---- DOCUMENT TEXT

Simon Brook: A Man of Many Times & Places
Salvador Connection: Simon wrote a screenplay based in Salvador, this screenplay currently in development with Chic Films, producer of the 2009
Grand Prix winner at Cannes
When addressing the artistic life of a peripatetically prolific man, is it unreasonable to address also the artistic life of that man's emphatically prolific father*? Simon Brook thankfully allows this question to answer itself, having addressed his father's artistic life in two exquisite documentaries: Brook by Brook (2002), and The Tightrope; the latter co-written with his father and recently shown at the 69th (2012) Venice Film Festival.
*We are speaking of course of British theatrical director Peter Brook, who among much else directed Gielgud and Olivier for the Royal Shakespeare Company...whose foray into film directing yielded Lord of the Flies in 1963.
But what a tortuous path this prodigal son (his prodigality expressed in art) took to get back there...
Simon was born in London, educated in London and Paris, and now makes his home in Paris. At twelve years of age he began as a runner at Pinewood Studios. He spent a year in training at The Drama Center, and then moved to Paris where he became company manager for the European tours of Dave Brubeck, Pina Bausch, and the Murray Louis Dance Company. Moving into film, and among other projects, he was assistant director on The Unbearable Lightness of Being (with Philip Kaufman) and worked as production consultant for In the Soup, with Steve Buscemi and Jennifer Beals (1st Prize, Sundance Festival, 1991; Prix du Public, Deauville, 1992). During this period he also helped to develop and finance the political thriller Primary Motive, starring Judd Nelson and released through Twentieth Century Fox.
In 1992 Simon directed the documentary on French theater director Jean Mercure for the series Parisian Mémoires.
He directed, in 2000, Karos D'Ethiope: Les Amoureux du Fleuve, treating love stretched to the breaking point between modernity and tradition in the Valley of Omo, in the south of Ethiopa.
Mirage in Yemen (2002) was a making-of following location scouting in the Yemen desert for The Naval Battle.
Amazone, an intellectual adventure as broad and extensive as its subject, utilizing the notes of novelist Paule Constant and broadcast on France 2 (French public television), followed the world's greatest river from Peru and Columbia through Brazil.
Simon directed Cleopatra's Lost City for Discovery Channel (2003), and The True Legend of the Eiffel Tower (2005), for Canal+/Discovery (a record 5.6 million viewers watched its first primetime France 3 television broadcast). Between these projects he spent weeks back in the Amazon directing Jungle Magic (2004), a documentary on the world's largest folk festival, Boi Bumba, which takes place on an island in the world's largest river (the Amazon, naturally) in a specially constructed stadium for 35,000 people, in the town of Parintins.
Skipping an ocean and decades, Simon moved to Generations 68 (2008), documenting, forty years after the facts, the arts and zeitgeist of Europe at a time when bombs and napalm exploded over Vietnam and people blew their own minds. With Milos Forman, Vaclav Havel, Mary Quant, Dennis Hopper, Annie Nightingale, William Klein, Ed Ruschka, Peter Brook and others.
Simon's 2011 documentary for the BBC, Annie Nightingale: Bird on the Wireless, included Mick Jones, Paul McCartney and Fatboy Slim.
When he's in Venice, Simon's been known to have the occasional drink at Harry's. When in Salvador, his place of choice is O Cravinho, on the Terreiro de Jesus (where the price of one drink at Harry's will get you thirty!).

--------
---- THE DATA

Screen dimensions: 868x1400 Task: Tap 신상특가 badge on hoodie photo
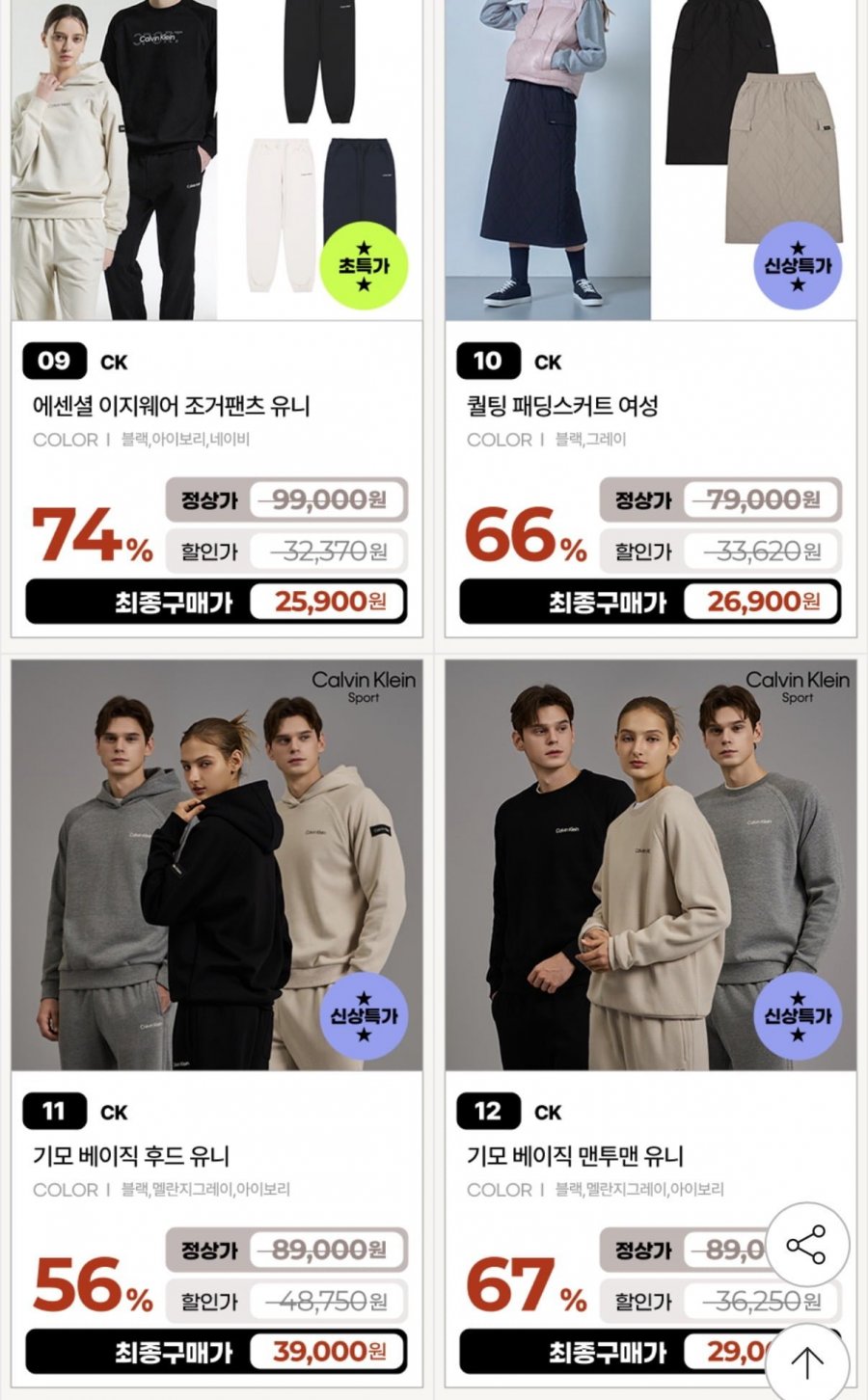click(x=364, y=1016)
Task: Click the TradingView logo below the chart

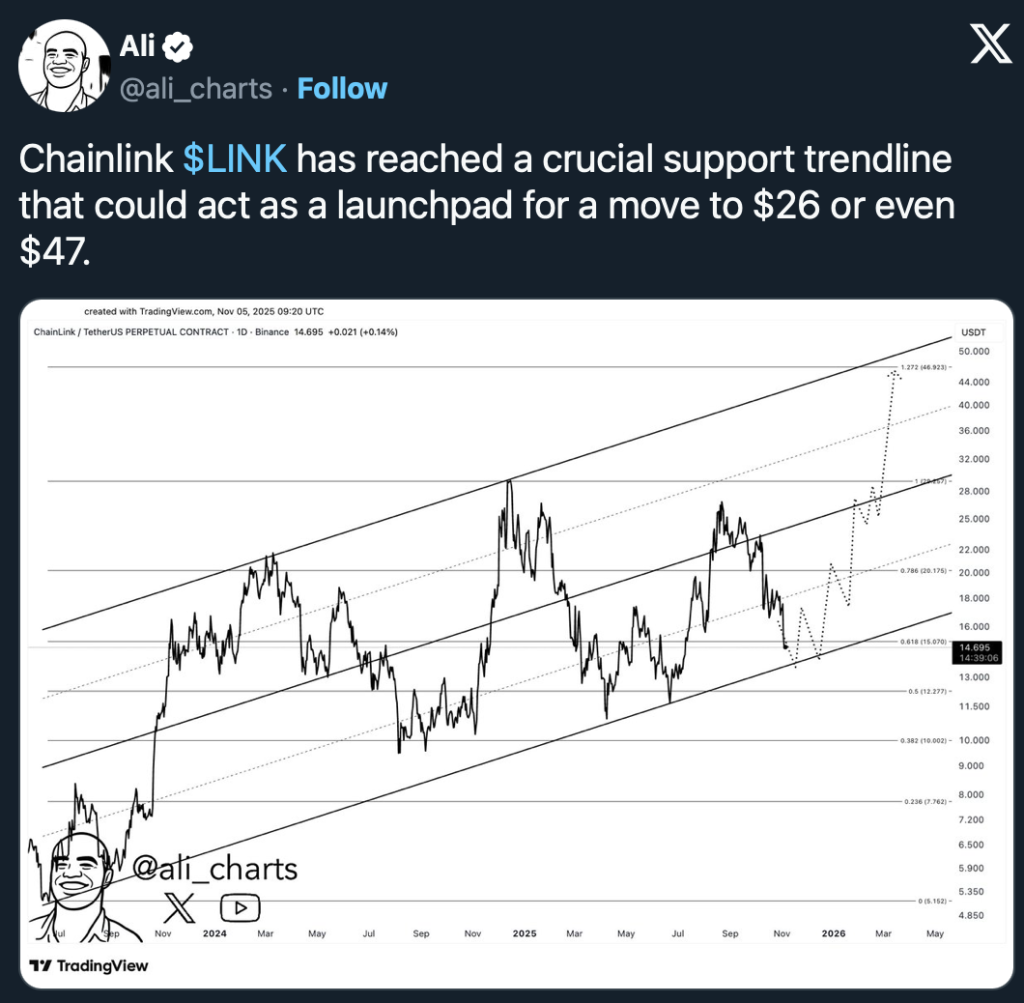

--------

▶ [REQUIRED TASKS]:
A. In the Simon Brook profile, how old was he when he started as a runner at Pinewood Studios?
B. The Simon Brook profile asks whether it is unreasonable to also discuss his father's artistic life. Explain why the profile says the question answers itself.
C. Repeat the part of the Simon Brook profile from "Simon's 2011 documentary" to "get you thirty!)." word for word.

▶ [RESPONSES PER TASK]:
A. He was twelve years old.

B. Simon Brook has already covered his father's artistic life in two documentaries, Brook by Brook (2002) and The Tightrope. He co-wrote the second with his father.

C.
Simon's 2011 documentary for the BBC, Annie Nightingale: Bird on the Wireless, included Mick Jones, Paul McCartney and Fatboy Slim.
When he's in Venice, Simon's been known to have the occasional drink at Harry's. When in Salvador, his place of choice is O Cravinho, on the Terreiro de Jesus (where the price of one drink at Harry's will get you thirty!).